Export Query Result

This document describes how to use the SELECT INTO OUTFILE command to export query results.

Syntax

The SELECT INTO OUTFILE statement can export the query results to a file. Currently supports export to remote storage through Broker process, or directly through S3, HDFS protocol such as HDFS, S3, BOS and COS(Tencent Cloud) through the Broker process. The syntax is as follows:

  1. query_stmt
  2. INTO OUTFILE "file_path"
  3. [format_as]
  4. [properties]
  • file_path

    file_path specify the file path and file name prefix. Like: hdfs://path/to/my_file_.

    The final file name will be assembled as my_file_, file seq no and the format suffix. File seq no starts from 0, determined by the number of split.

    1. my_file_abcdefg_0.csv
    2. my_file_abcdefg_1.csv
    3. my_file_abcdegf_2.csv
  • [format_as]

    1. FORMAT AS CSV

    Specify the export format. The default is CSV.

  • [properties]

    Specify the relevant attributes. Currently it supports exporting through the Broker process, or through the S3, HDFS protocol.

    • Broker related attributes need to be prefixed with broker.. For details, please refer to Broker Document.
    • HDFS protocal can directly execute HDFS protocal configuration. hdfs.fs.defaultFS is used to fill in the namenode address and port. It is required.
    • S3 protocol can directly execute S3 protocol configuration.
    1. PROPERTIES
    2. ("broker.prop_key" = "broker.prop_val", ...)
    3. or
    4. ("hdfs.fs.defaultFS" = "xxx", "hdfs.user" = "xxx")
    5. or
    6. ("AWS_ENDPOINT" = "xxx", ...)

    Other properties

    1. PROPERTIES
    2. ("key1" = "val1", "key2" = "val2", ...)

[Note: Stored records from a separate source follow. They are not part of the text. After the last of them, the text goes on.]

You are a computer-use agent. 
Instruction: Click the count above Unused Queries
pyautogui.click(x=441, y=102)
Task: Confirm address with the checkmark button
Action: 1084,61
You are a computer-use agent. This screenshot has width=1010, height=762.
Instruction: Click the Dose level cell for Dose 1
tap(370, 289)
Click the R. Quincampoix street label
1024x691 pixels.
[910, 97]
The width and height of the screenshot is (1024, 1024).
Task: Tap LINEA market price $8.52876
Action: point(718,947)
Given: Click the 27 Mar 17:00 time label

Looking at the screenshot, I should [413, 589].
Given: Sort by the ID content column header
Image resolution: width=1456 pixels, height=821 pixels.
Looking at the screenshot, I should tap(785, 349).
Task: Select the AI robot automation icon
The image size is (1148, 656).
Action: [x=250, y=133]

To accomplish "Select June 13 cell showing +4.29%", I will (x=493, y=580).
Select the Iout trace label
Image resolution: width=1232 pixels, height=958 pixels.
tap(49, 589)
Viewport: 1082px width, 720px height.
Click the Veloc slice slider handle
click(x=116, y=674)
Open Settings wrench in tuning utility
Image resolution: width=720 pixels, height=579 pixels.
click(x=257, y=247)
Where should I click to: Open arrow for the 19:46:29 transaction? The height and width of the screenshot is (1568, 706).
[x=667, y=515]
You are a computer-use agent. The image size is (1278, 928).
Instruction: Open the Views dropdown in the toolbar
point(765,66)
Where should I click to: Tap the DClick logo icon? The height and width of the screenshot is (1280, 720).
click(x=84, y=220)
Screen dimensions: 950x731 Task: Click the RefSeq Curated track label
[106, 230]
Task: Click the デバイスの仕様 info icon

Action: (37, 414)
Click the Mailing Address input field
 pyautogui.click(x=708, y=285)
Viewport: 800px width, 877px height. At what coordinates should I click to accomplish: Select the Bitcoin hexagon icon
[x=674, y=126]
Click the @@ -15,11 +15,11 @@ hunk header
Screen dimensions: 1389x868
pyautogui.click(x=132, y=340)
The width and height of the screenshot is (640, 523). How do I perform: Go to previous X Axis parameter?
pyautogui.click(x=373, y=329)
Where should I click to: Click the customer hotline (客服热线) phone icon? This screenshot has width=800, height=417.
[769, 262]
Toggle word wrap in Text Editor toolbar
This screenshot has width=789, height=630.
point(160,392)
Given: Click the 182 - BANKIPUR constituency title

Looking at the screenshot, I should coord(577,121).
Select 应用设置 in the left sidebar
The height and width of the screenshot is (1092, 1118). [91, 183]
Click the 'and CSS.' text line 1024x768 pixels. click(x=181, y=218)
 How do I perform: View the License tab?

    currently supports the following properties:

    • column_separator: Column separator, only applicable to CSV format. The default is \t.
    • line_delimiter: Line delimiter, only applicable to CSV format. The default is \n.
    • max_file_size: The max size of a single file. Default is 1GB. Range from 5MB to 2GB. Files exceeding this size will be splitted.
    • schema: schema infomation for PARQUET, only applicable to PARQUET format. If the exported file format is PARQUET, schema must be specified.

Concurrent export

By default, the export of the query result set is non-concurrent, that is, a single point of export. If the user wants the query result set to be exported concurrently, the following conditions need to be met:

  1. session variable ‘enable_parallel_outfile’ to enable concurrent export: set enable_parallel_outfile = true;
  2. The export method is S3, HDFS instead of using a broker
  3. The query can meet the needs of concurrent export, for example, the top level does not contain single point nodes such as sort. (I will give an example later, which is a query that does not export the result set concurrently)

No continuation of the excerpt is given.